Watch and share the Short Reel for this article—a takeoff on Jurassic Park! Click to view now.

One question, though remains off the table, and will remain so, until the current Darwine-drunk generation dies off, and a new sober generation of biologists and paleontologists rises up. That question: “Is deep time a myth?” Such a question is as far from their minds as Kenya from Canada. So intoxicated are they, that the only vision that arises in their inebriated imaginations is whether proteins from dinosaurs might give them more plots to tell about evolution.

Next step, dinosaurs

Proteins degrade in the heat. The rhino sample that Paterson and his colleagues analysed came from a polar desert where average temperatures are well below freezing, “the perfect place” for protein preservation, he says.

The Turkana Basin in Kenya could be considered one of the worst — and yet it is the source of fossils as old as 18 million years, from which a second team sequenced enamel proteins. Ground surface temperatures there can reach 70 °C, and climate records suggest Turkana Basin has been “one of the hottest places in the world for a very long time,” says Daniel Green, an isotope geochemist at Harvard University in Cambridge, Massachusetts, who co-led the study.

The focus of these papers was on evolutionary relationships, writes Ewen Callaway between swigs in the Darwin pub at Nature.

The Kenyan enamel-protein sequences — from extinct relatives of rhinos, elephants, hippos and other creatures — fit with classifications made by palaeontologists on the basis of the fossils’ bone anatomy.

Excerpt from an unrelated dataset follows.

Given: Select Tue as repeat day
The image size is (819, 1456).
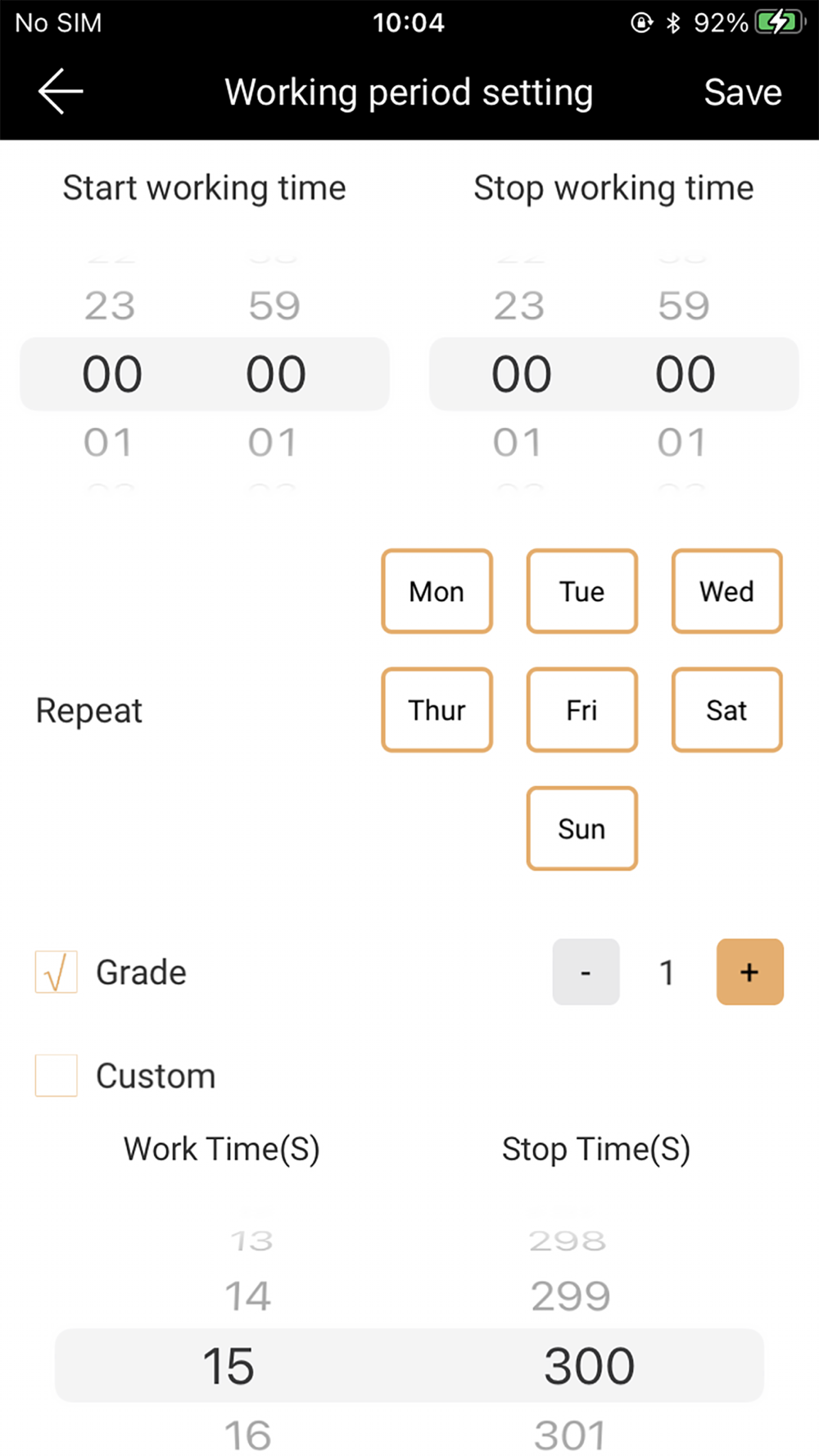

But Green hopes that future studies of ancient proteins from Turkana will be able to solve some evolutionary mysteries, such as the origins of hippos.

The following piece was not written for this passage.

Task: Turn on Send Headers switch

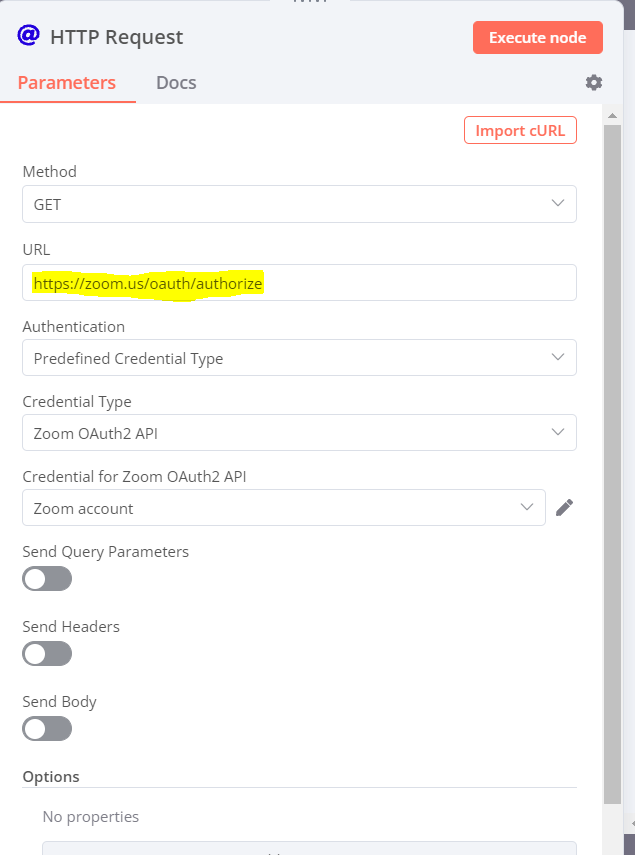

How did hippos originate? By evolution. By mindless chance. By a series of unplanned accidents over millionssss of yearzzzzzzzz. This, students, is what they call understanding.

The two papers involved some 50 researchers committed to evolution. Matthew Collins of Cambridge is dancing at the possibilities for Darwinian just-so stories now. “What can you do with it? Everything. It’s like, wow!”

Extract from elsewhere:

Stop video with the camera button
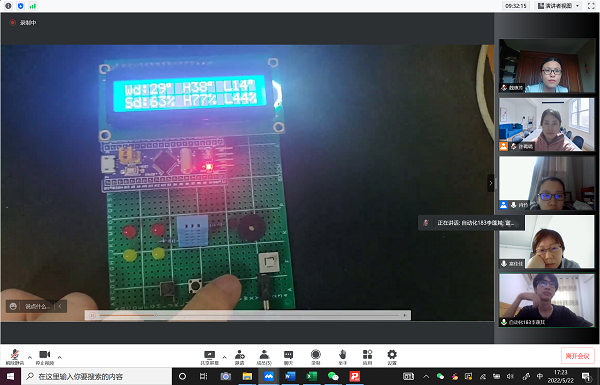Image resolution: width=600 pixels, height=385 pixels. [x=45, y=357]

Time out for an evolutionary-informative
song from the CREV Funny Pages:

MY IMPOSSIBLE THINGS
To the tune of “My Favorite Things” from The Sound of Music

Dinosaur proteins and awkward convergence,
Lazarus taxa and rapid divergence,
Fossil explosions and lizards with wings,
These are among my impossible things.

Natural likeness to breeders’ selection,
Warm little ponds yielding living perfection,
Unguided flux from which everything springs,
These are among my impossible things.

When my God speaks, when ID swings,
When I’m feeling dumb,
I simply imagine impossible things,
And then I don’t feel so glum.

 

On a more possible note:

The Creation Research Society announced today that as part of its iDino (dinosaur soft tissue) Project, the venerable creation organization has obtained a DNA sequencer and hopes to use it for determining if DNA detected in dinosaur bones exists and, if so, if it is original to the dinosaur, not from contamination.